Al avanzar entre los alabardieri alineados en filas enfrente del altar, el chico vestido de blanco extendió la mano hacia el hombre que se encontraba postrado. El anillo del pescador de esmeralda, que brillaba en el huesudo anular, era la prueba de que era el representante de Dios en la tierra.
El chico, el sumo pontífice número trescientos noventa y nueve, Alessandro XVIII, le dio las gracias con una sonrisa débil al tío que hacía cinco años que no veía:
—Has…, has hecho un buen trabajo en el arzobispado de Colonia. ¿Cómo…, cómo estás?
—Muy bien, gracias a la ayuda del señor y de Su Santidad.
Alfonso d'Este, arzobispo de Colonia, se levantó y le contestó con un ligero acento germánico. Aunque acababa de cumplir los cincuenta años, el cabello canoso le hacía parecer mucho mayor. Los ojos grises, que habían sido una vez agudos como agujas, miraban a su sobrino emitiendo ahora una luz suave.
—Me alegro de que Su Santidad también está tan bien como cuando nos despedimos la última vez. ¡Oh, Francesco y Caterina!, ¡cuánto tiempo sin veros!
—¡Cuánto tiempo, tío Alfonso!
—¿Cómo te encuentras, tío Alfonso?
Quienes saludaron a Alfonso, que había sonreído con nostalgia, eran un hombre y una mujer vestidos con hábito carmesí que se encontraban detrás del pontífice.

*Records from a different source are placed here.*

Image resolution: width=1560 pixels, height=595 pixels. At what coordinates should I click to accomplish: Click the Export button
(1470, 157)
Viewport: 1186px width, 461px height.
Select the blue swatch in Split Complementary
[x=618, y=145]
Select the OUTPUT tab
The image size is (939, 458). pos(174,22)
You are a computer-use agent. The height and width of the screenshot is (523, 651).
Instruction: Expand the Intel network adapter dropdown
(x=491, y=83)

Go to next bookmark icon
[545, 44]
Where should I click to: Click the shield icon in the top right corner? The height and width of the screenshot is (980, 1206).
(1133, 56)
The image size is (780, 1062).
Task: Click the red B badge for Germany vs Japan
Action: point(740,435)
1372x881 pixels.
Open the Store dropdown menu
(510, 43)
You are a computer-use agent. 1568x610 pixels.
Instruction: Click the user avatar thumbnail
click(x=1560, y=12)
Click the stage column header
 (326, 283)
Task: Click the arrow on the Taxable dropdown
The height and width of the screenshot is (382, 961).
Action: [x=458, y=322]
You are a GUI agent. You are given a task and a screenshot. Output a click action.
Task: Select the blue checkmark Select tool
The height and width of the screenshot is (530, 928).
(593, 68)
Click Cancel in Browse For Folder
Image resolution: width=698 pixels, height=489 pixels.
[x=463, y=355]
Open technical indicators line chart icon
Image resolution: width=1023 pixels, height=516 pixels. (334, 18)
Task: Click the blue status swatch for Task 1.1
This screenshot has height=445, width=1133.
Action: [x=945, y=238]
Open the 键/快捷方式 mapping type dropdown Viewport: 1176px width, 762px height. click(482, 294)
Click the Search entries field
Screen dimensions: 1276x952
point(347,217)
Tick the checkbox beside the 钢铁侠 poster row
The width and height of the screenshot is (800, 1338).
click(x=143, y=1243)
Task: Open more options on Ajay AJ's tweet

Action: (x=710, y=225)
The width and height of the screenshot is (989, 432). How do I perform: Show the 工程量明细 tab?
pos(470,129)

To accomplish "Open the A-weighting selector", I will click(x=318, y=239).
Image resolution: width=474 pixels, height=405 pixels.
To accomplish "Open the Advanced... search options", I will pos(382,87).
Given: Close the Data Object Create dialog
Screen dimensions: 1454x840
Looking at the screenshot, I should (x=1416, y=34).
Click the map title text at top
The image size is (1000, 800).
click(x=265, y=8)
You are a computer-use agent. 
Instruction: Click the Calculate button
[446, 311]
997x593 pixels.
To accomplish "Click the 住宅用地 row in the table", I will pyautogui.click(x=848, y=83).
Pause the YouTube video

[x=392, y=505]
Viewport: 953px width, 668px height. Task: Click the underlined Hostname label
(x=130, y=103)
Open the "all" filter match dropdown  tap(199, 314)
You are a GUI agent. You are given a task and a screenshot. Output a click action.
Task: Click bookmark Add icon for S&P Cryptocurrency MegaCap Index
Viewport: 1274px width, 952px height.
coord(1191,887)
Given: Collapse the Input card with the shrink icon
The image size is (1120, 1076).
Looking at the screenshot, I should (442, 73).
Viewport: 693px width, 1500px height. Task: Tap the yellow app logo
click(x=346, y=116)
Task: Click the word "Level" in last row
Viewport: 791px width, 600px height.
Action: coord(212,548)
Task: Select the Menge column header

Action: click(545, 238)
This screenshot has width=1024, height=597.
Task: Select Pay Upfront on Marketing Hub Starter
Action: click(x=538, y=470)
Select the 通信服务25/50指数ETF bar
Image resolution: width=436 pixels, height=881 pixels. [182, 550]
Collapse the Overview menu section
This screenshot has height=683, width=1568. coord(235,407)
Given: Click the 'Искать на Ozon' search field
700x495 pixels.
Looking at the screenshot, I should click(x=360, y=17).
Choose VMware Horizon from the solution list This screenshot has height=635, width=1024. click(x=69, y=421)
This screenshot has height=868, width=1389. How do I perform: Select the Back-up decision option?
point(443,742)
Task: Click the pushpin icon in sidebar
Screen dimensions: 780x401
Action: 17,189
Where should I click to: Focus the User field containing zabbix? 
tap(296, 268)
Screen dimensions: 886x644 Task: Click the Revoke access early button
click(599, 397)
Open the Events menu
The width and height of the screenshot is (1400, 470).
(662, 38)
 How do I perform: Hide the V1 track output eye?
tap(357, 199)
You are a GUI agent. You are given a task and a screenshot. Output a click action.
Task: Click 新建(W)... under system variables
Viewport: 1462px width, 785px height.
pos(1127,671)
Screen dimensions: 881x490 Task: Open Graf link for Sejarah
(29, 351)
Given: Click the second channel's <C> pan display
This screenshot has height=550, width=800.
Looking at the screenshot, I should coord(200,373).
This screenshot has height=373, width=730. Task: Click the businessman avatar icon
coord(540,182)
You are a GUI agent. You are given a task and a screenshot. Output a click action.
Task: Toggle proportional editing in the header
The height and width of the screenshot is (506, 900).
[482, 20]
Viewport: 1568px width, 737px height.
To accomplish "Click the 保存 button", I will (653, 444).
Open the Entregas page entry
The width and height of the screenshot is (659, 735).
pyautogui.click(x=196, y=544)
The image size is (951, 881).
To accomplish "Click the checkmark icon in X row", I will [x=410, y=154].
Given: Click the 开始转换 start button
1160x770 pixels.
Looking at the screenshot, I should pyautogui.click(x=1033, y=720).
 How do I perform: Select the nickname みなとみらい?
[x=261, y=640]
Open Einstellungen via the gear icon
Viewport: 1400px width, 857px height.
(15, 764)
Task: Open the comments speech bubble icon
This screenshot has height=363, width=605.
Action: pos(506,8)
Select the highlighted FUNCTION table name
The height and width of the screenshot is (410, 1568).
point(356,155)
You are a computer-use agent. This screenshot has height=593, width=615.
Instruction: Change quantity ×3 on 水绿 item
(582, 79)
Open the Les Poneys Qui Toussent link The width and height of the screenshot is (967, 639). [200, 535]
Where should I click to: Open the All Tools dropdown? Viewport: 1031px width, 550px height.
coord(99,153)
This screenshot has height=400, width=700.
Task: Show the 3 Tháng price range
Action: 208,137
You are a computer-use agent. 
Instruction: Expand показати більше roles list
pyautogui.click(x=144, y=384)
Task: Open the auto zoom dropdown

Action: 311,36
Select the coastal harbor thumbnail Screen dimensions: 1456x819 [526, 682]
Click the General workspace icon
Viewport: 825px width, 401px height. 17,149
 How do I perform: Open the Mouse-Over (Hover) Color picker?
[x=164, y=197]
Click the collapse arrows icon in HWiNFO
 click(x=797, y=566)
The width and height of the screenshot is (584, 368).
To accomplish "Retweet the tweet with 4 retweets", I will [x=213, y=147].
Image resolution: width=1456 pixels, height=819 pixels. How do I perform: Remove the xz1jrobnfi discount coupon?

El hombre, alto y robusto y de semblante viril, era el cardenal Francesco di Medici, el hermanastro del pontífice; y la mujer, bella y elegante, era la cardenal Caterina Sforza, también hermanastra del Santo Padre. Eran los dos pilares del Vaticano: uno dirigía la política interior como presidente de la Congregación para la Doctrina de la Fe, y la otra presidía la política exterior como secretaria de Estado.
—Ya han pasado cinco años desde que nos vimos por última vez. He oído mucho acerca de vuestro éxito. Cada vez que me llegaban noticias, me enorgullecía de ser vuestro tío.
—Ya han pasado cinco años…
Una ligera compasión asomó en la voz de la bella mujer, porque recordó cómo su tío se había escondido como un perseguido, aunque eso había sido lo que él mismo había deseado.
Cuando Gregorio, el padre de Caterina, aún estaba vivo, Alfonso hizo drásticos cambios en el Vaticano. Desempeñaba, al mismo tiempo, los cargos que estaban ahora en manos de los dos cardenales: director de la Inquisición y secretario de Estado. Él era muy severo consigo mismo, pero más estricto aún con los demás. No perdonó las ilegalidades de los sacerdotes ni tuvo una pizca de piedad para con las ofensas de las seglares.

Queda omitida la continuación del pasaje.